If I were to criticise Samaniego, I would say this. We may wonder whether the Canadian appellate courts’ tendency to resort to deference is really appropriate. Deference is a weakness in appellate powers. To decline to review a decision, saying that the decider was in a better position to make the decision, is to deny a right of appeal. This has crept into the posited distinction between decisions of law and decisions concerning case management. Is this a material distinction? As indicated above, in New Zealand this sort of case management, determining what questions are allowed, is a part of the law of evidence, and is certainly not a discretionary matter (as the word “must” in s 85 indicates). Again, the Canadian courts in this regard seem to be withdrawing from their appellate role and denying rights of appeal.


Regardless of who caused the error in this trial, there was a failure to cross-examine on a matter directly relevant to the credibility of the only witness who gave evidence on the sole issue in the case. This amounted to a denial of the fundamental right to challenge evidence adduced by the prosecutor. It was a fundamental failure of trial process, and regardless of the likely effect of the error on the outcome of the trial, there had not been a fair trial and a new trial should have been ordered. It was wrong of the majority to say, at [35]-[36], on appeal we don’t consider what better decisions may have been made by counsel. That is another denial of appeal process. Case management should require trial judges to ensure trials are fair, and it seems odd that if a judge realised that counsel was making a mistake (here, thinking an inconsistency occurred between the witness’s second and third statements, when in fact the inconsistency was between those two and the first statement), the judge could simply keep quiet and let the error amplify, and that appellate judges could treat it as an error that was inconsequential.

I don’t ignore the apparently persuasive aspects of the majority judgment.
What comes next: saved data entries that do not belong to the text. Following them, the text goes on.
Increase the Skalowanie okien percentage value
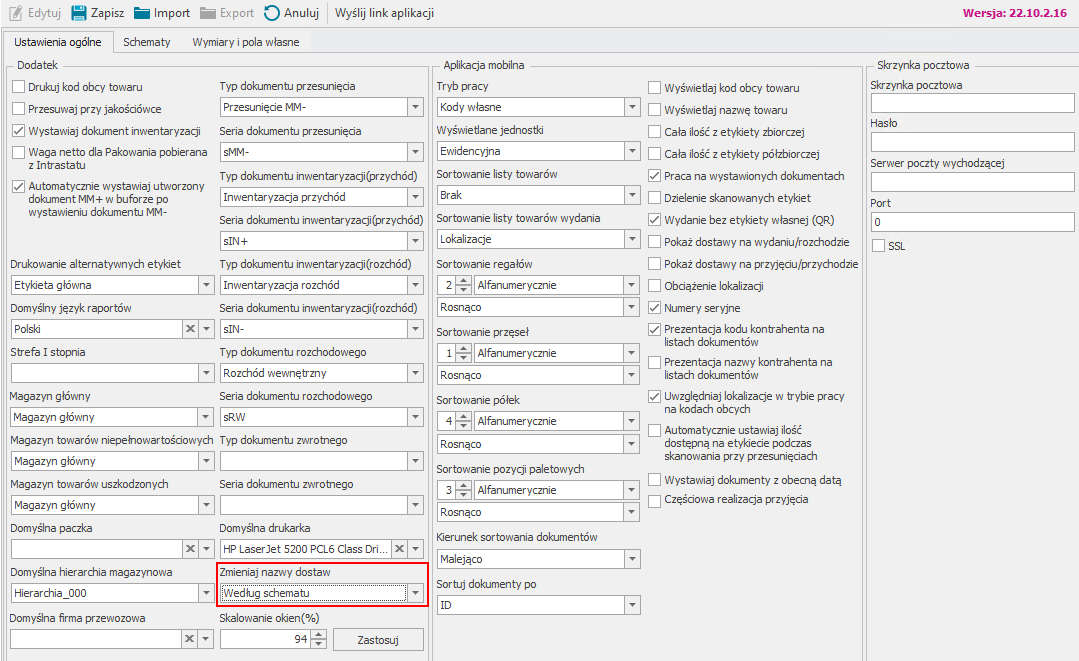 point(318,635)
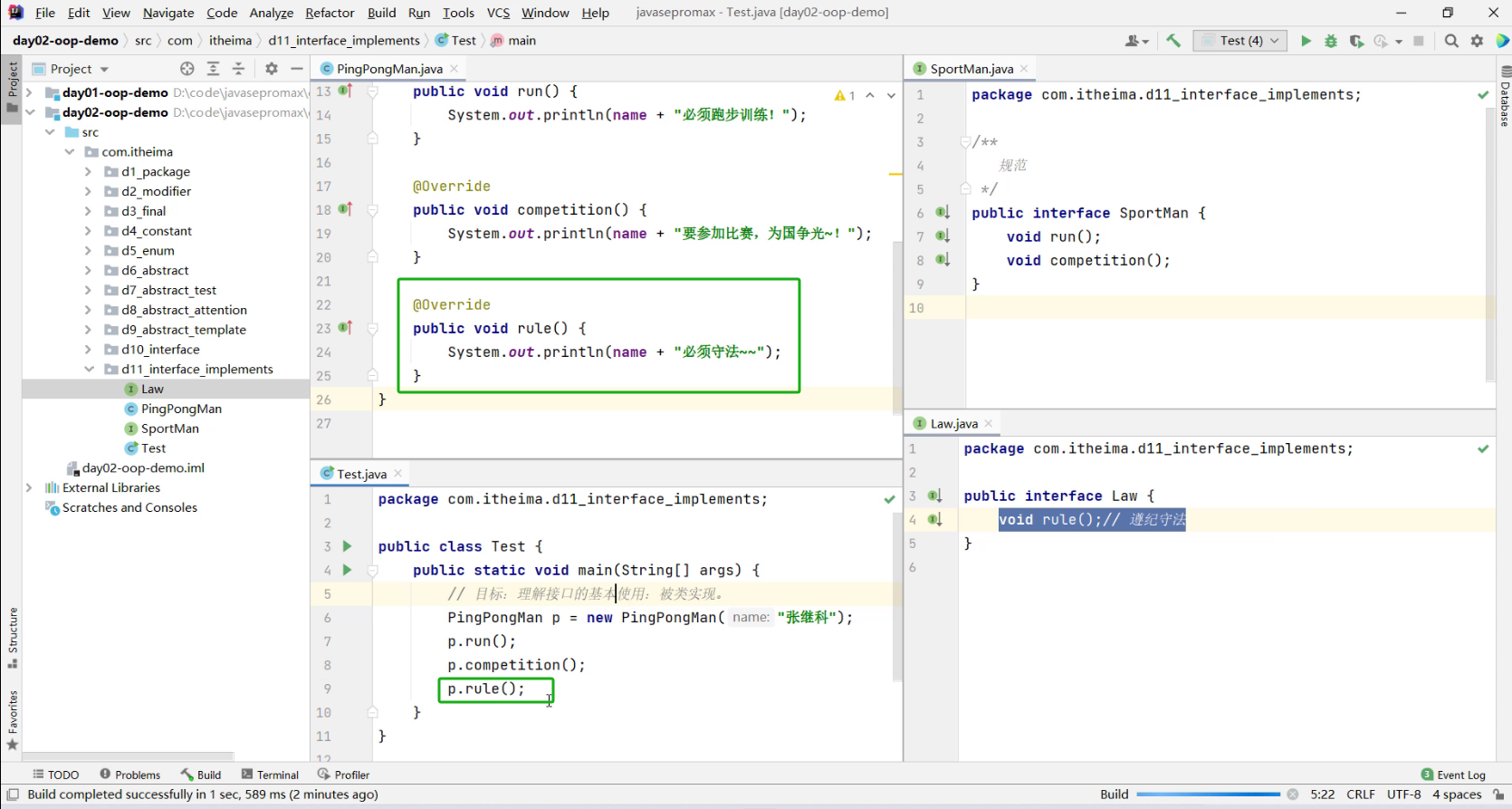Open the Terminal tool window

point(270,775)
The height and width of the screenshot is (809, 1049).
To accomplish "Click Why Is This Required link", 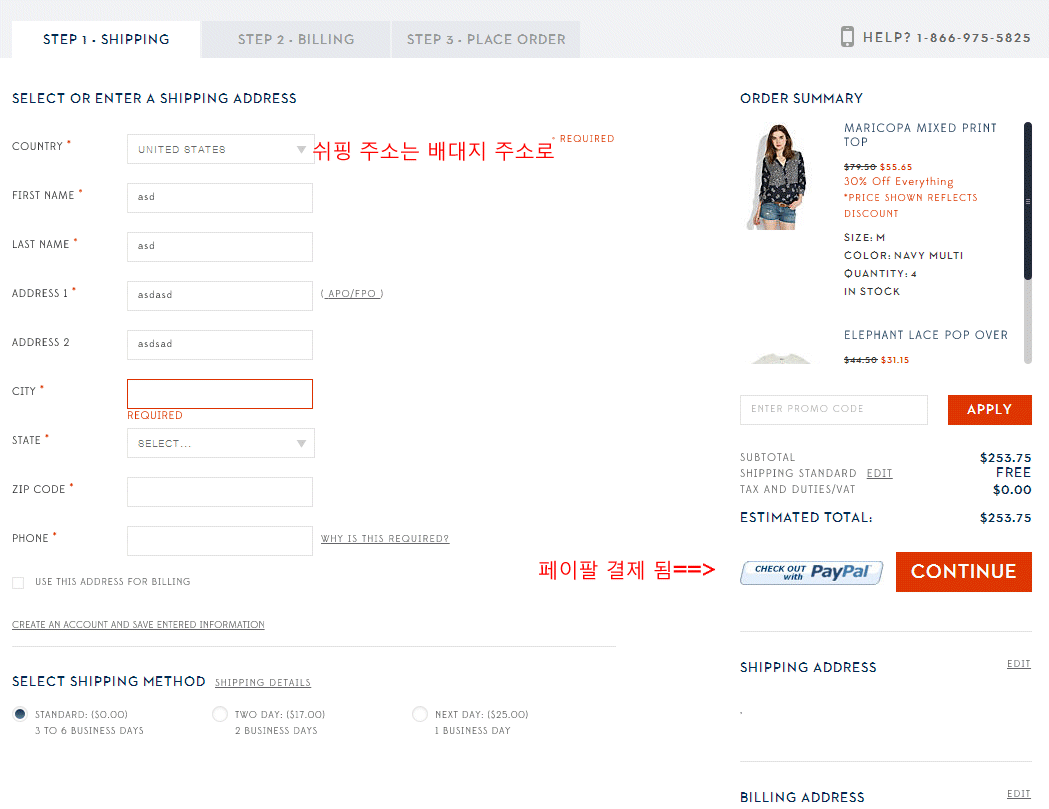I will [384, 539].
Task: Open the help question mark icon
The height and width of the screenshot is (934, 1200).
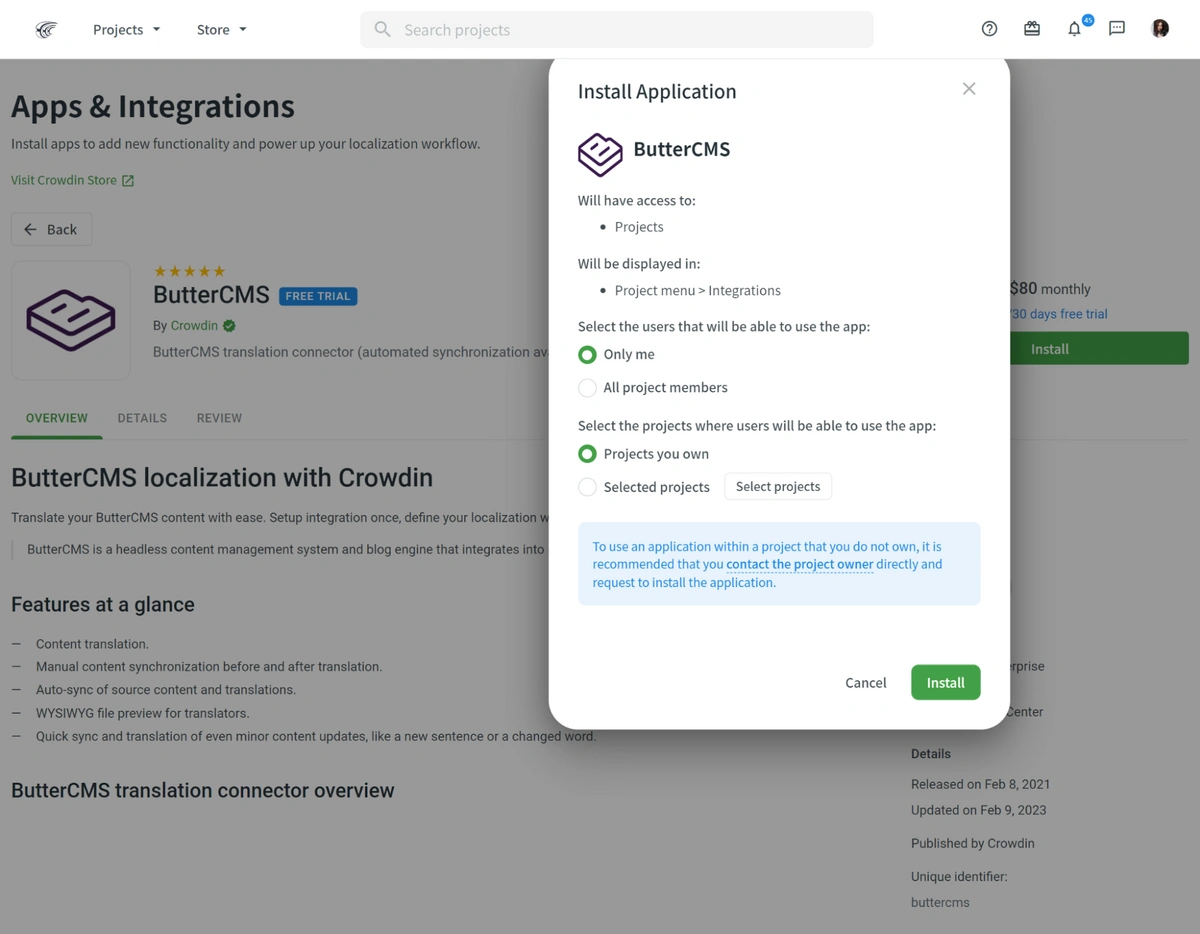Action: pyautogui.click(x=989, y=29)
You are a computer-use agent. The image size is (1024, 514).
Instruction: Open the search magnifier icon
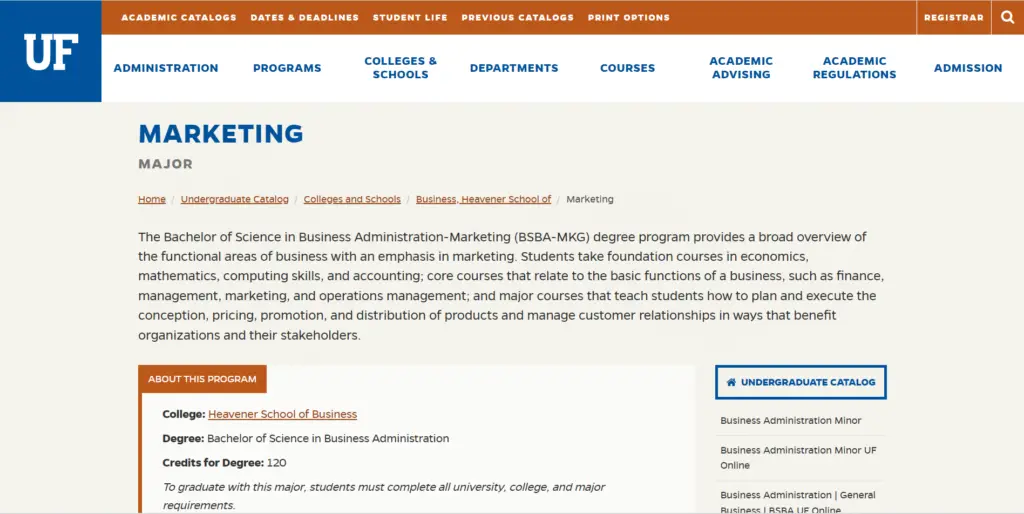click(1008, 18)
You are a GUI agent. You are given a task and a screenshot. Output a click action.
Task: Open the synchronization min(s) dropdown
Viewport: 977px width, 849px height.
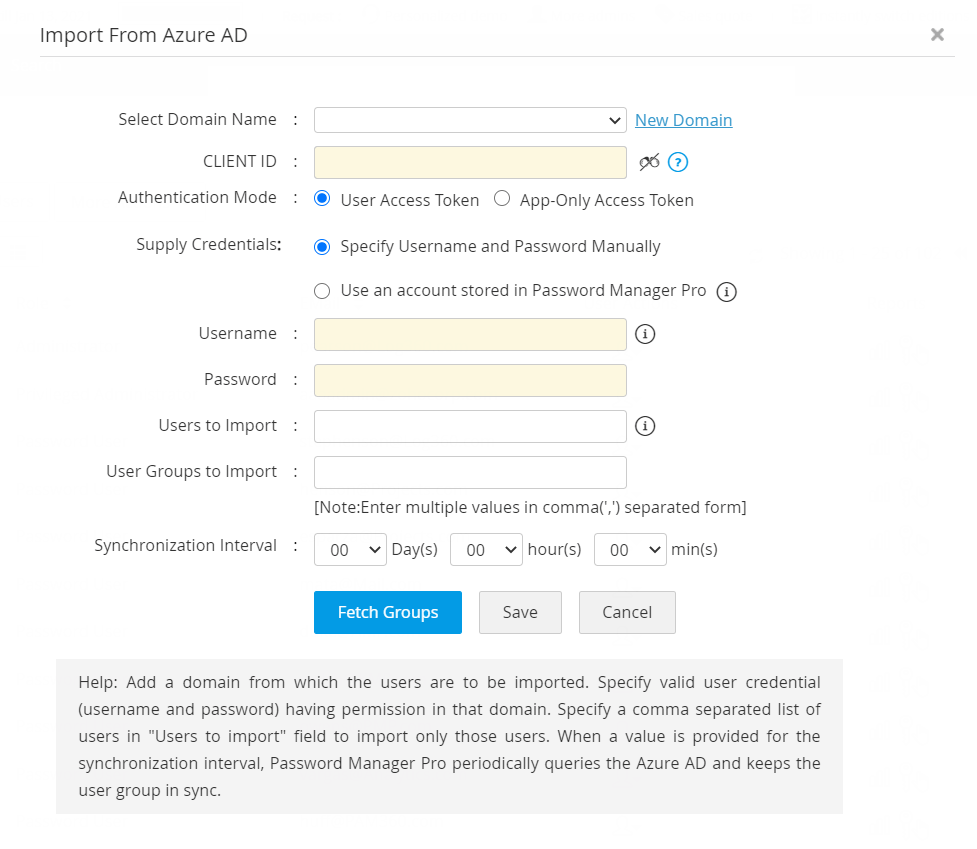[630, 550]
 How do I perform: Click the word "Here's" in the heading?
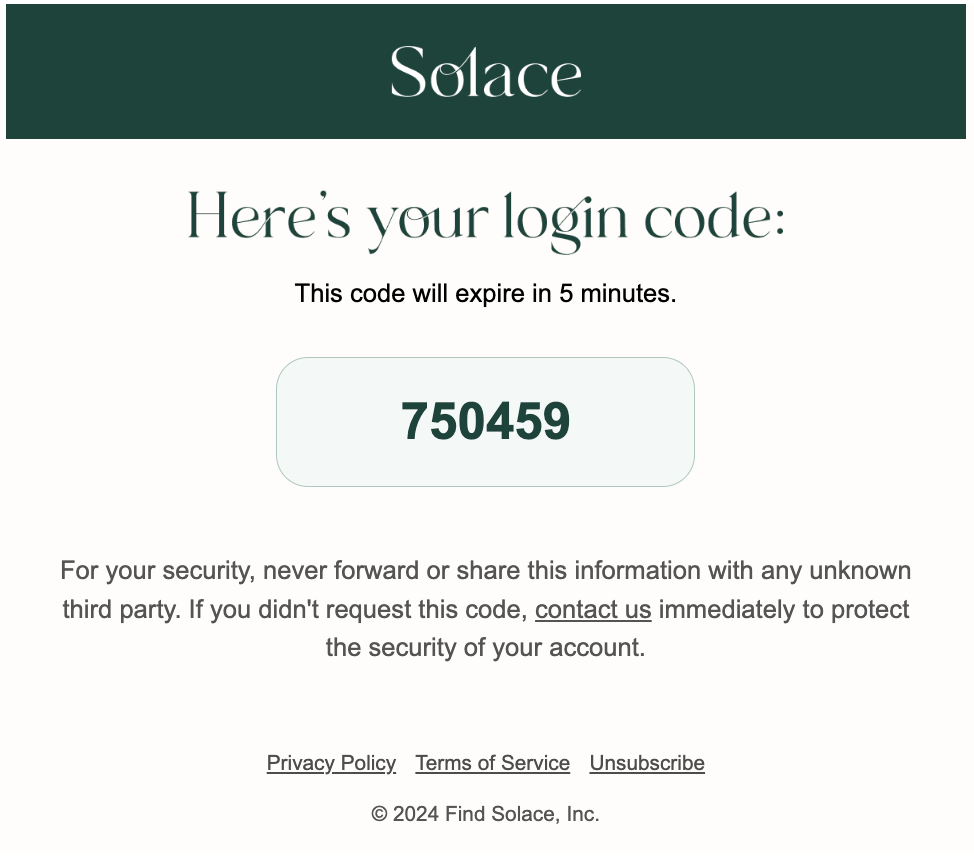(x=269, y=217)
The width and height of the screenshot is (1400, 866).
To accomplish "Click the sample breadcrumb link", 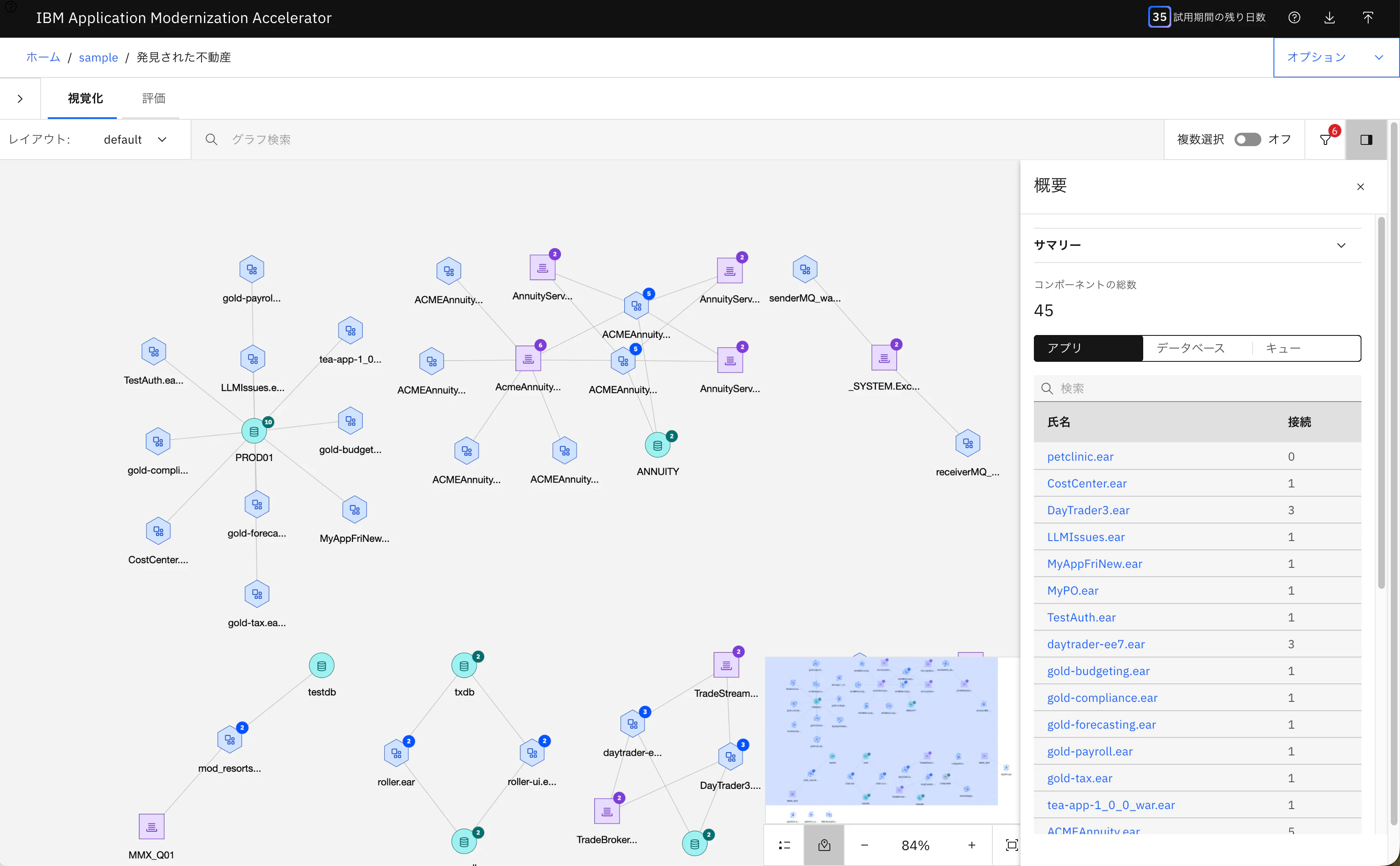I will (x=98, y=57).
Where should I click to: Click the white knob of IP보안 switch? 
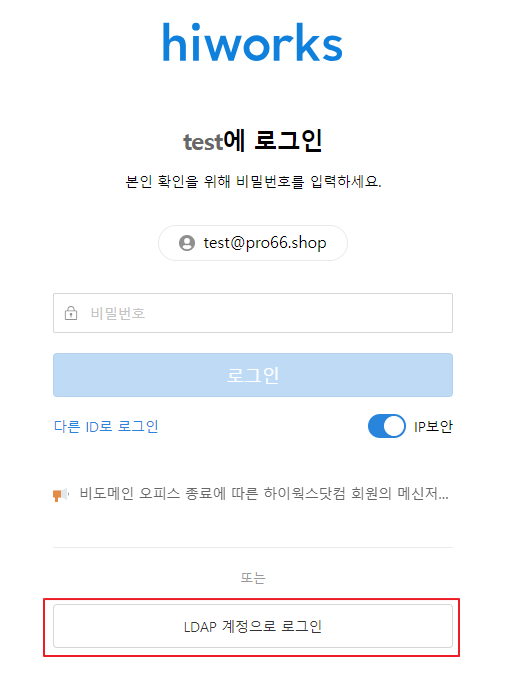(394, 426)
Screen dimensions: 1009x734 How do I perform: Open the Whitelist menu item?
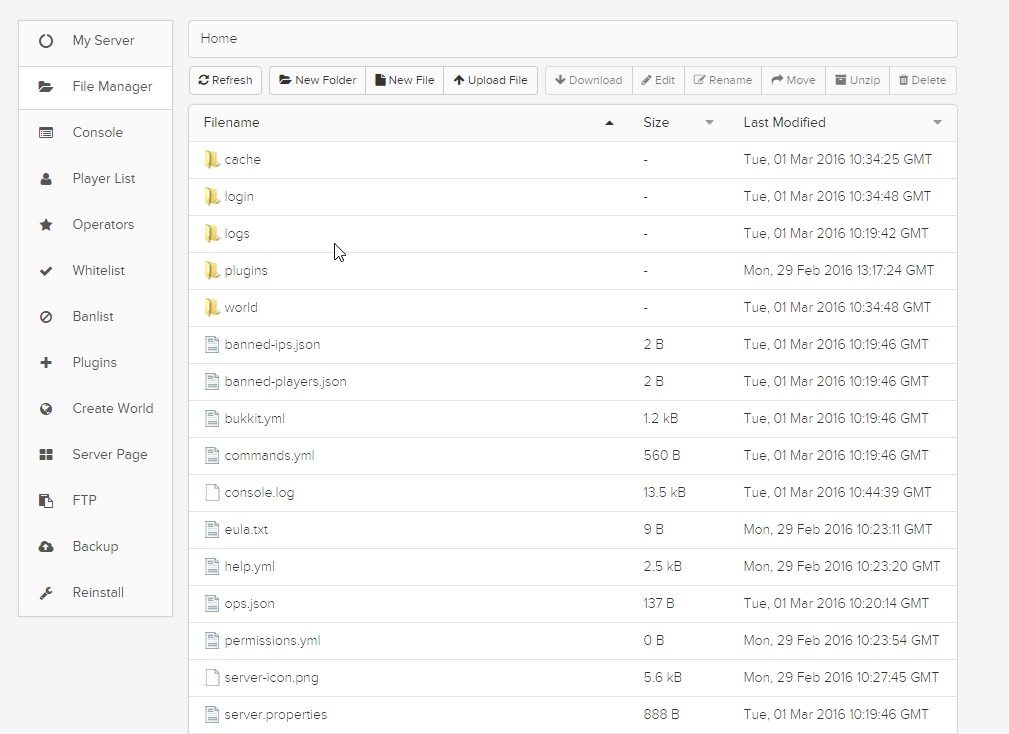(98, 271)
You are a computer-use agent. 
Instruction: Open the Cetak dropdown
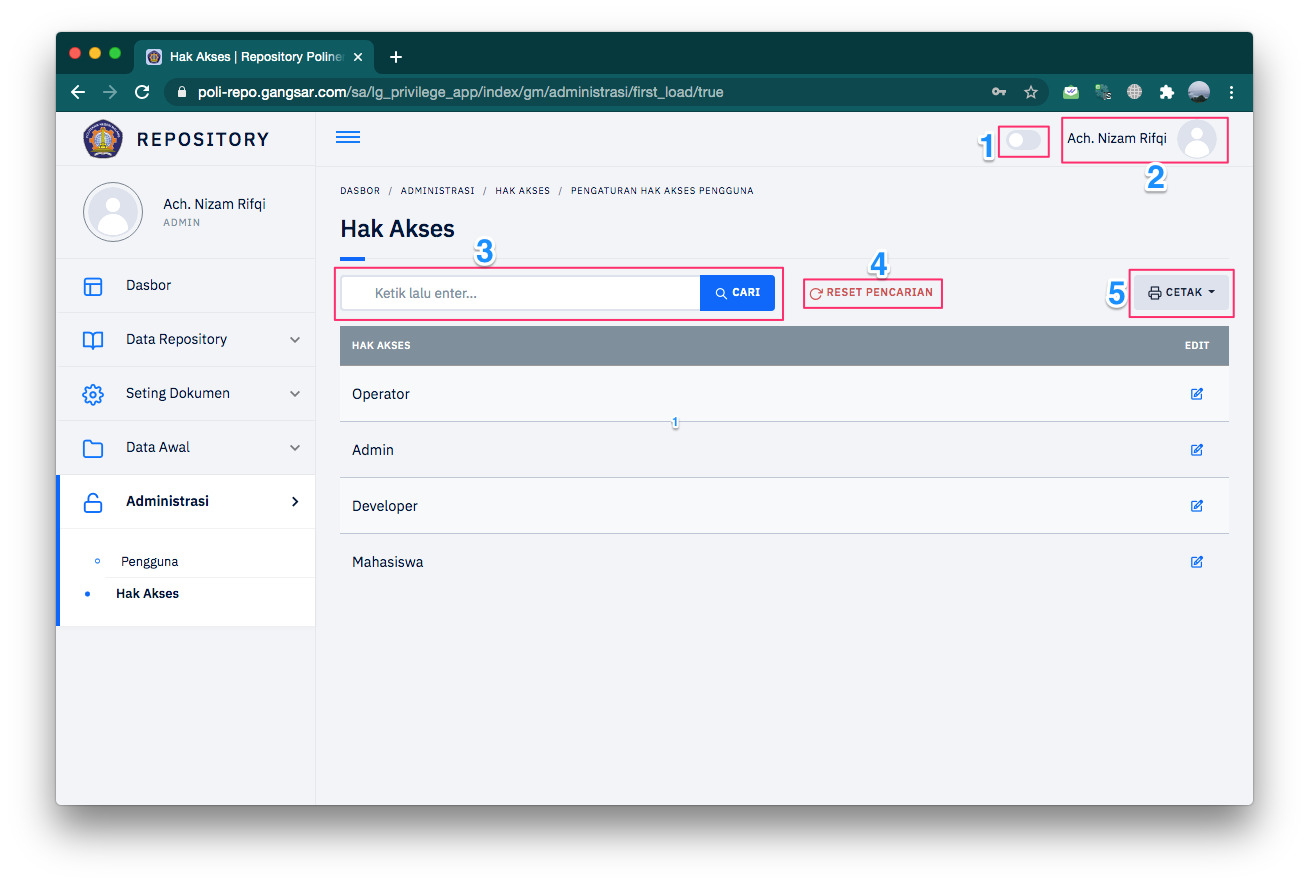pyautogui.click(x=1181, y=293)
But consider how a juror might have reacted had the witness’s inconsistencies been exposed. The witness identified in his second and third statements who had the gun initially, but in a first statement the witness didn’t know who had the gun initially. Is the witness a careful person who speaks with precision? Is the witness’s subsequent account an innocent invention? How reliable is the witness’s memory? Why did the statement change? Can we be sure the witness is accurate now?

So, while it is tempting to say that this is one of those rare cases where absence of cross-examination in relation to credibility did not prevent the appeal court from correctly deciding that the witness’s trial evidence was credible to the criminal standard of proof, in the context of the admitted animosity of the witness towards the appellant (in contrast to the admitted friendship between the witness and the co-defendant), there must, in my respectful opinion, be a reasonable doubt and the appeal should have been allowed, perhaps with a retrial being ordered.

There is nothing unusual about having strong dissenting judgments in final appeals. Law is just a numbers game. [1]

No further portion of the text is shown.